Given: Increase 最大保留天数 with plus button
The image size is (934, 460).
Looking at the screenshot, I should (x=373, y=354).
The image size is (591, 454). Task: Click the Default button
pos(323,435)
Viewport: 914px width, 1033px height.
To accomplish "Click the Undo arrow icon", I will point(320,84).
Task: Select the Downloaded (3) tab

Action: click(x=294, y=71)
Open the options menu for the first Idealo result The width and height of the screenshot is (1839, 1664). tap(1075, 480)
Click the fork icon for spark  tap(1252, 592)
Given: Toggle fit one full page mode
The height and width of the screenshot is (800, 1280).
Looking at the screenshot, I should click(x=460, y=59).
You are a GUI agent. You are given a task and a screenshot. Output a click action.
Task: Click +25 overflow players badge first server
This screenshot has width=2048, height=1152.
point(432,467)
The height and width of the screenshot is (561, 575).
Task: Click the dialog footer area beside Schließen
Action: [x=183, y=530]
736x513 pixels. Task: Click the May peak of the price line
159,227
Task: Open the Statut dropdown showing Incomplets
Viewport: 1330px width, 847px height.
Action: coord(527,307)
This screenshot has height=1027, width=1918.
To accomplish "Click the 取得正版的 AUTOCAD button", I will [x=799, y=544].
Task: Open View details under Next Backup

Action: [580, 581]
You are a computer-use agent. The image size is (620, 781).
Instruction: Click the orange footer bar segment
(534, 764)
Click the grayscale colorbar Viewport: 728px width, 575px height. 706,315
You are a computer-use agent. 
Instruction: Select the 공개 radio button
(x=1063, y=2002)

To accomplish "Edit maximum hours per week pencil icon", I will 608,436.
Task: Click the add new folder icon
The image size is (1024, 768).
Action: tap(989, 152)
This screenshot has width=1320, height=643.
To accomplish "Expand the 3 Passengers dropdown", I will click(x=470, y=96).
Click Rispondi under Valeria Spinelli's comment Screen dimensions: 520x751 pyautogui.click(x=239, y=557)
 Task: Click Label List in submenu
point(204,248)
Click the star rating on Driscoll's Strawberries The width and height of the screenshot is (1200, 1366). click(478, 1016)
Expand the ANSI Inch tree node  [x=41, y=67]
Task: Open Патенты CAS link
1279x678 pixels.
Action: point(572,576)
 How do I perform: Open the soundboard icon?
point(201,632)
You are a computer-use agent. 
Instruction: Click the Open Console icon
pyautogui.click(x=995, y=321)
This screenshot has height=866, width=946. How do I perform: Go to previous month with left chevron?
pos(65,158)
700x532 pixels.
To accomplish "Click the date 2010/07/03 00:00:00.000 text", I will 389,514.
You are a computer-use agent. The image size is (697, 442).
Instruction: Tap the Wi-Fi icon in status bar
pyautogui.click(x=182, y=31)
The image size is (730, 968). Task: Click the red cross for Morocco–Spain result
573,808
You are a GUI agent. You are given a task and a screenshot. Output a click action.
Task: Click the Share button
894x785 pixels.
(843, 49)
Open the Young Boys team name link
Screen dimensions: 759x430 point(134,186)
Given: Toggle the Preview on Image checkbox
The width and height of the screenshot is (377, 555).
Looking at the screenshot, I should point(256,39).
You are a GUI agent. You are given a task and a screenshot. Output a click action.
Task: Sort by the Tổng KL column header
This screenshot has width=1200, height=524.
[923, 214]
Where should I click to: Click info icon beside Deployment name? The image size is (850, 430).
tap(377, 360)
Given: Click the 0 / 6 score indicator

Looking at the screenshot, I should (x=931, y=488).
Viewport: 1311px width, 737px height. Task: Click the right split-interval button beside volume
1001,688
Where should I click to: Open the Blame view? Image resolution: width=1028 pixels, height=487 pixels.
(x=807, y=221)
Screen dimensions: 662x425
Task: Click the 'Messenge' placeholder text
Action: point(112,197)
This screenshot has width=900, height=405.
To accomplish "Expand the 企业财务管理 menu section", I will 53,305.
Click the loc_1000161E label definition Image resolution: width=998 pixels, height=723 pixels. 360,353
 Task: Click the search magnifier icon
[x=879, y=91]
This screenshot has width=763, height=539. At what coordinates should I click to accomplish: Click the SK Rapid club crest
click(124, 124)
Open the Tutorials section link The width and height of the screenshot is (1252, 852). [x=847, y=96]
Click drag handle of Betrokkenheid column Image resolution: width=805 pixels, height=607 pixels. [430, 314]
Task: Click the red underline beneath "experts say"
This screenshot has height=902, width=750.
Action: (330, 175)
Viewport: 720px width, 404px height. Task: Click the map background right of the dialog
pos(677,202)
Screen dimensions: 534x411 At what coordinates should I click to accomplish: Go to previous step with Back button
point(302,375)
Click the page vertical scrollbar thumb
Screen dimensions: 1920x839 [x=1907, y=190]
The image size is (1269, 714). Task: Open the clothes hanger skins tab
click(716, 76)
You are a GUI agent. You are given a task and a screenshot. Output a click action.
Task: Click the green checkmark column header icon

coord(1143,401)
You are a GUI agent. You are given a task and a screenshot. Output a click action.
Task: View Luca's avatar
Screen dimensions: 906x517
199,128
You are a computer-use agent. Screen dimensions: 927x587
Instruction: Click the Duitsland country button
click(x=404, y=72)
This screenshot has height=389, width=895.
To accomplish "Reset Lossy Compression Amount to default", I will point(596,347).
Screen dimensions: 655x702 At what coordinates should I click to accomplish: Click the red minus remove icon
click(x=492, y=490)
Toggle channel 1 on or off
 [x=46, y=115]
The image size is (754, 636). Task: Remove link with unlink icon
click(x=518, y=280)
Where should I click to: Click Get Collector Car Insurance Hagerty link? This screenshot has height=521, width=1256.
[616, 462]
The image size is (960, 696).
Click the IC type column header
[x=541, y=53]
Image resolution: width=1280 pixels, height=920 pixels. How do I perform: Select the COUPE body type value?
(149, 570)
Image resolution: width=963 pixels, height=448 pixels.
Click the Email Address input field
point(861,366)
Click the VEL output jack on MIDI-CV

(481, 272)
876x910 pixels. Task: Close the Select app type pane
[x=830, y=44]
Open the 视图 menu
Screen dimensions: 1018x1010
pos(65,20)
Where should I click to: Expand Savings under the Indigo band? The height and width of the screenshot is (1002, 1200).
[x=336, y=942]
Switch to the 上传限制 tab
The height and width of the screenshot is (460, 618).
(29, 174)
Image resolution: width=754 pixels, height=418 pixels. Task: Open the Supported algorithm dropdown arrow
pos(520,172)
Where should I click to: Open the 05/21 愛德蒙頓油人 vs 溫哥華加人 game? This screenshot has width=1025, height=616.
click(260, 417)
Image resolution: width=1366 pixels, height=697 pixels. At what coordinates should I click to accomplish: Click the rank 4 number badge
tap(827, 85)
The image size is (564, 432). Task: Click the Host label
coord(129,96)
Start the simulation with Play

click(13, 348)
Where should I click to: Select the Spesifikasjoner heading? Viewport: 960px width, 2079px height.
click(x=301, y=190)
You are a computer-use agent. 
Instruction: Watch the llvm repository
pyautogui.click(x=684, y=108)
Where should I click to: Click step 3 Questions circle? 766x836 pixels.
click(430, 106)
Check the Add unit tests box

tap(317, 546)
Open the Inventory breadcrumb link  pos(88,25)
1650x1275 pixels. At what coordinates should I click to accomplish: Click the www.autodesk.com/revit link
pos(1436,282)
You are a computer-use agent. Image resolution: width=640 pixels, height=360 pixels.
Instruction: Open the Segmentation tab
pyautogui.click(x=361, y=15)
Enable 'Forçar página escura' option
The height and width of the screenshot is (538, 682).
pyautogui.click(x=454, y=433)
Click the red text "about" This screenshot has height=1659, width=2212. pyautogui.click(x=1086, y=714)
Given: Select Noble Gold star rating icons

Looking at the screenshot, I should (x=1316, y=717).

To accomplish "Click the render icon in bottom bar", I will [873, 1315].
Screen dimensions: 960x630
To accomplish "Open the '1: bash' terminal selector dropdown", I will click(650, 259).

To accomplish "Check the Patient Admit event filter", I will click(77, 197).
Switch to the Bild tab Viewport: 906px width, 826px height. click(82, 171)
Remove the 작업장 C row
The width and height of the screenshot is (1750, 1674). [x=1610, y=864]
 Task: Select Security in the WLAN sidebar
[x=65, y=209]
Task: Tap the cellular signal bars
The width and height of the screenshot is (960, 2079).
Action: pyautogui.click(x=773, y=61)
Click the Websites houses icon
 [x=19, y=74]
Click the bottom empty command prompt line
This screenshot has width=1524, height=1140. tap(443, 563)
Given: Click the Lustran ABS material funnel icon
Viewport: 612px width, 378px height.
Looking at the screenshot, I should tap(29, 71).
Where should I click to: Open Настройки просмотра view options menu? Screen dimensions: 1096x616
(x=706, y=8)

##############################

Directions =
Every line that holds the string "computer" must be copied from the records above.

Exercise answer =
You are a computer-use agent. The image size is (620, 781).
You are a computer-use agent. 
You are a computer-use agent. 
You are a computer-use agent. The image size is (697, 442).
You are a computer-use agent. Screen dimensions: 927x587
You are a computer-use agent. 
You are a computer-use agent. Image resolution: width=640 pixels, height=360 pixels.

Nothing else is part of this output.